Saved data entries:
——

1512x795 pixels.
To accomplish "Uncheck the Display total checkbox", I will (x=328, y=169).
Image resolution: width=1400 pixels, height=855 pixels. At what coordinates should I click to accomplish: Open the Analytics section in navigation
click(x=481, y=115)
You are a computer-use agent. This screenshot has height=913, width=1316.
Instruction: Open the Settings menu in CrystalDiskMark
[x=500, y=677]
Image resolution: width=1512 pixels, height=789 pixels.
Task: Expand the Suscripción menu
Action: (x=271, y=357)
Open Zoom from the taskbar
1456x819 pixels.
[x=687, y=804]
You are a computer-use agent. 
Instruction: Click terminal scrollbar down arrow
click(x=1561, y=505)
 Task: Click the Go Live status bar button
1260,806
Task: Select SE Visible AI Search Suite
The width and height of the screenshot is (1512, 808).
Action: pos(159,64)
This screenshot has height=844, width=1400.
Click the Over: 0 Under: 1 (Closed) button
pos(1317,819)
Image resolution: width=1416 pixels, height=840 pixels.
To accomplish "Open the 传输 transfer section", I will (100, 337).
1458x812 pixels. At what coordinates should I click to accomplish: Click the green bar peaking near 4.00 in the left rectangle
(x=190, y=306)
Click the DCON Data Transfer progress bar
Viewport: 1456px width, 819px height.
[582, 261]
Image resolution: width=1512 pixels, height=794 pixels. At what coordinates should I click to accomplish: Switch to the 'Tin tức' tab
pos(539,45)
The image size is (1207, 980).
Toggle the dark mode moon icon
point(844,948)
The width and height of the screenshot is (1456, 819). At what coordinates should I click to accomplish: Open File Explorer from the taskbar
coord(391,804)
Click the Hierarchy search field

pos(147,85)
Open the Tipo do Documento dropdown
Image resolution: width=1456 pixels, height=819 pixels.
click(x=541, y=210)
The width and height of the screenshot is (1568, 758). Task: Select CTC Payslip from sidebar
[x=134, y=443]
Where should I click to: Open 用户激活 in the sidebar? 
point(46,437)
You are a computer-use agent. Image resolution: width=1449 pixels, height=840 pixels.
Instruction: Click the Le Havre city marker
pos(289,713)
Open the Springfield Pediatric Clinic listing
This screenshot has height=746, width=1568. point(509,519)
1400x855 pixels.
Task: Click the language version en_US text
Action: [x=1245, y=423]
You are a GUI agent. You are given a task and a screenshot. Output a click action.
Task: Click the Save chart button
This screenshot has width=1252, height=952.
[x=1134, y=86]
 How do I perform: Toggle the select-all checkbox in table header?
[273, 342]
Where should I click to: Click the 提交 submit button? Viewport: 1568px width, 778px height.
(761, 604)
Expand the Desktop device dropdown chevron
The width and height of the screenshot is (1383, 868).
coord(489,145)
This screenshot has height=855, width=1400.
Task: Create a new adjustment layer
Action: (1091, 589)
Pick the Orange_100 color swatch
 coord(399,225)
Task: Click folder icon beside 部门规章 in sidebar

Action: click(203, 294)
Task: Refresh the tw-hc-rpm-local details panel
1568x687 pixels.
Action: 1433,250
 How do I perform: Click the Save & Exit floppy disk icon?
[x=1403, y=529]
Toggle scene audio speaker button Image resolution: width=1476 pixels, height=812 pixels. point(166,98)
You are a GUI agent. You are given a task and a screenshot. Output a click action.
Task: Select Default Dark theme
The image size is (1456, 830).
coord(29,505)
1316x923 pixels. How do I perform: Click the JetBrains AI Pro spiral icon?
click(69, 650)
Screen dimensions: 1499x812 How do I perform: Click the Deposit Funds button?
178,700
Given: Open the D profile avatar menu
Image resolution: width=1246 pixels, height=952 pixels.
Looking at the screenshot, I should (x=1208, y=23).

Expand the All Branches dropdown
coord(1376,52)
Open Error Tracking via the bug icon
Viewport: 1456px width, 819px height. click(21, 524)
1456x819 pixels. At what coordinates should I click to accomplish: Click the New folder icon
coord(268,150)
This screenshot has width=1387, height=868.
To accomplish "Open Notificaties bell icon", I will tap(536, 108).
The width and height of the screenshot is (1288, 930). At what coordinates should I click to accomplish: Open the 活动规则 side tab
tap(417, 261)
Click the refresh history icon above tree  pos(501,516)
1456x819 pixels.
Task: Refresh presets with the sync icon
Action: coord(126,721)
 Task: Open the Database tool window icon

——

Assigned task: The answer must be every line of the data that contains the word "computer".

Task solution:
You are a computer-use agent. This screenshot has height=913, width=1316.
You are a computer-use agent. 
You are a computer-use agent. Image resolution: width=1449 pixels, height=840 pixels.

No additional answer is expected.